La présence de Dieu était sensible dans la salle et dans tout le village. Il y eut même une guérison pendant la réunion, avant même que l'imposition des mains ait lieu. Les gens affluaient des villages voisins malgré le mauvais temps et les chemins presque impraticables. Il y eut plusieurs séries de réunions.
Ce qui était le plus merveilleux, c'était cet amour qui nous liait les uns aux autres. À une certaine réunion, je ne pouvais que penser : Philadelphie = amour des frères. Nous ne faisions plus qu'un, bien que ne nous connaissant pas tous.
Ce qui m'impressionna aussi c'est que, malgré le prédicateur qui estropiait outrageusement le français, aucun enfant ne riait, et tous les enfants du village, ainsi que plusieurs des environs, étaient toujours là.
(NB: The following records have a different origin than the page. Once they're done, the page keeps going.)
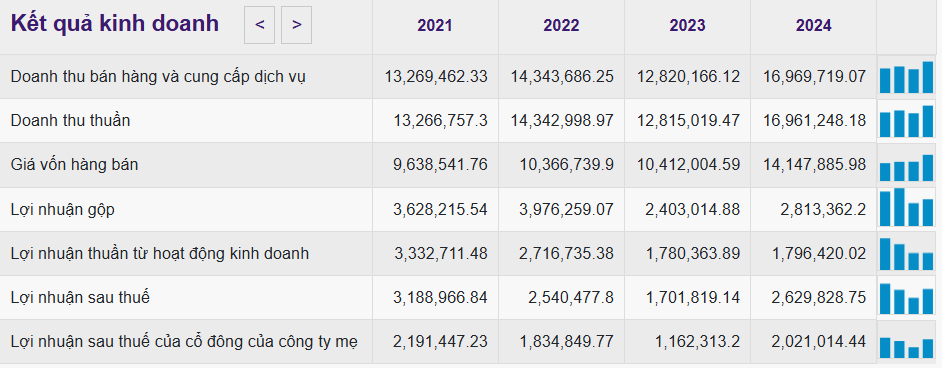Open sparkline for Lợi nhuận thuần hoạt động
The image size is (942, 368).
pos(907,253)
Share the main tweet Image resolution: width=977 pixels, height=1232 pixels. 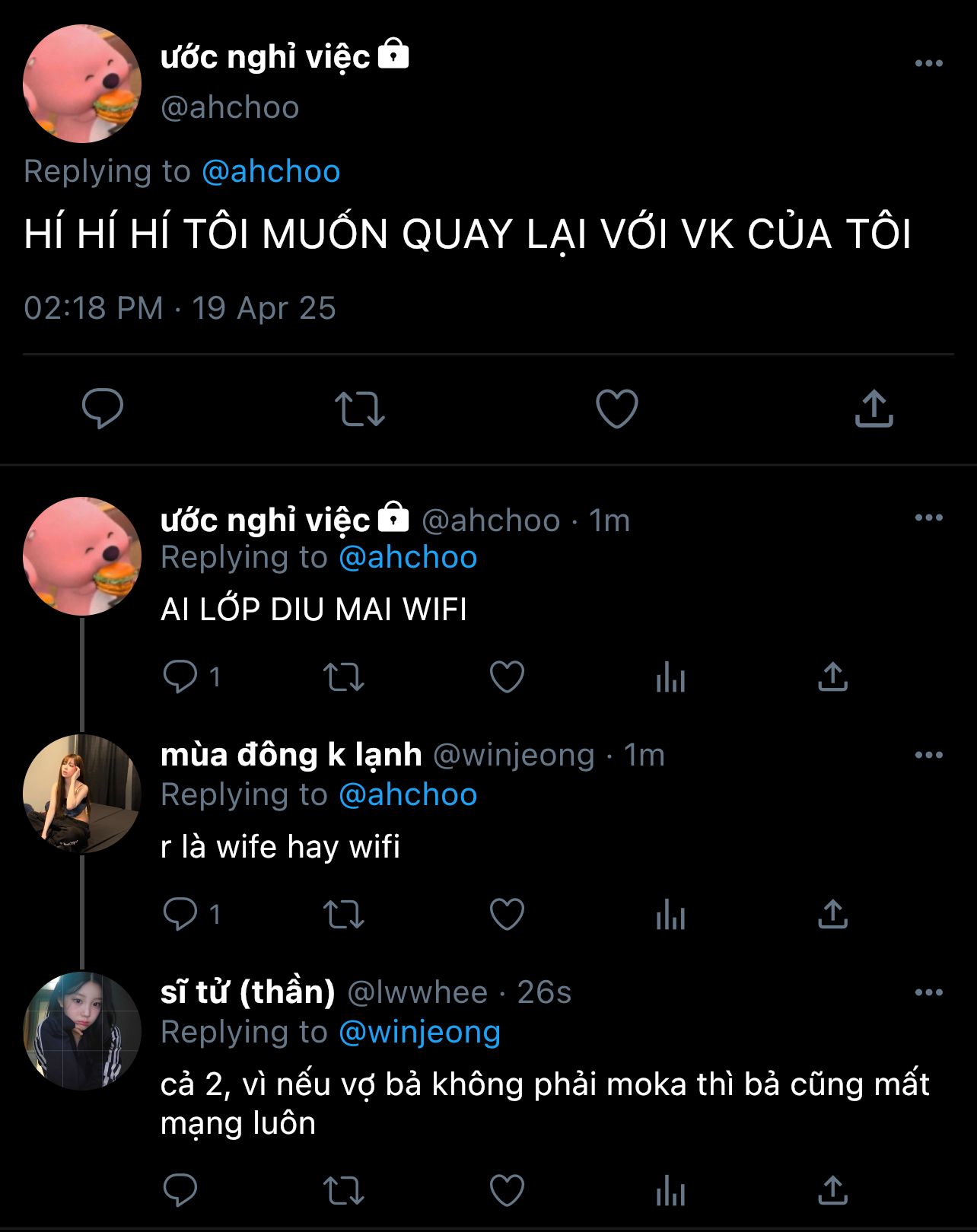pyautogui.click(x=874, y=409)
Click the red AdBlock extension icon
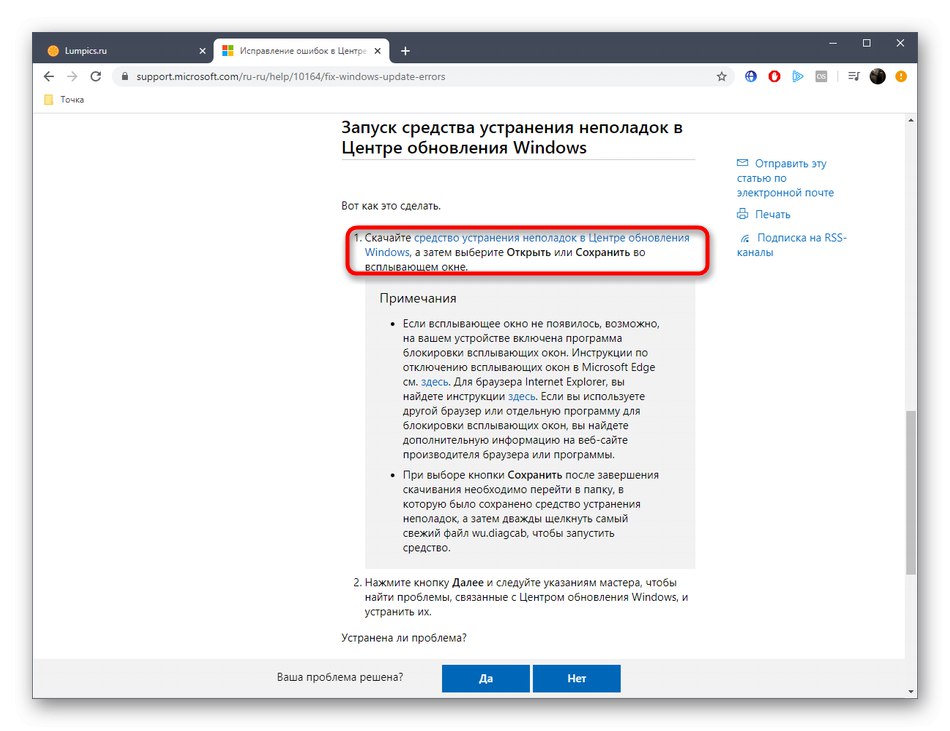950x731 pixels. click(774, 76)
La présence du Seigneur était si réelle qu'aucun de nous n'aurait pu même sourire, et cependant nos coeurs étaient près de sauter de joie et de bonheur.
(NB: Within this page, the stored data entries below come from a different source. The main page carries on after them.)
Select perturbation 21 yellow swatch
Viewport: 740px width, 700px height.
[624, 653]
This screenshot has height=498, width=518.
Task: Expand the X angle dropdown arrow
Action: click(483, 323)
Nous n'appartenons à aucune dénomination. Je suis née dans une église libre. Je fus convertie chez les frères de Chrischona, et lorsque mes parents vinrent habiter cette contrée, nous suivîmes l'église nationale. Le père de mon mari était un salutiste de la première heure. Naturellement, mon mari fut salutiste jusqu'à ce que son père et lui quittent cette dénomination, bien avant notre mariage, et commencent une petite assemblée dissidente. Notre belle-mère était de l'assemblée darbyste. Le frère de mon mari est sergent de l'Armée du Salut, et un beau-frère ancien de l'église nationale. Ainsi, sans le vouloir, nous nous trouvions assis entre toutes les chaises.
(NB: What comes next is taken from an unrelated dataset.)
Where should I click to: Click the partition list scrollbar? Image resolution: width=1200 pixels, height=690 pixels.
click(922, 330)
Un jour qu'un officier de l'Armée du Salut était venu nous voir, il essaya de nous persuader que nous étions des francs-tireurs et qu'il nous fallait rentrer dans le rang. Comme il partait, je demandai au Seigneur :
- Pourquoi ne nous permets-tu pas de nous rattacher à quelque chose comme les autres gens ?

Et la réponse vint :
- Afin que vous priiez du fond du coeur pour chacun.

Une soeur salutiste s'était jointe à nous pour faire venir l'évangéliste en question ; lorsque celui-ci vint pour la première fois, nous lui expliquâmes notre situation et lui dîmes que, du moment que tous les chrétiens se mettaient ensemble pour ces réunions, nous ne pouvions envisager de former une nouvelle dénomination, car nous voulions rester de coeur avec tous les chrétiens. L'évangéliste fut d'accord de travailler pour Dieu seul et nous allâmes ainsi de l'avant. Un soir qu'un pasteur de l'église nationale tenait une réunion, qui d'ordinaire avait bien peu d'assistants, nous nous y rendîmes en foule. Le pasteur, étonné de voir tant de monde, resta un moment interloqué devant le pupitre, puis il dit d'une voix émue : « Il n'y a rien de meilleur au monde que de sentir la présence de Dieu ! »

Mais quand l'assemblée de l'évangéliste vit le Réveil s'étendre, elle voulut que nous prenions son nom et commencions d'avoir un culte le dimanche matin. Cela provoqua bien des discussions car nous avions donné notre parole qu'il n'en serait pas ainsi. Bref, l'Esprit fut contristé et le Réveil s'arrêta. Ceux qui furent convertis tinrent bon pour la plupart chacun dans sa dénomination, mais ce fut une grande souffrance de voir une seconde fois le Réveil arrêté par l'esprit de parti.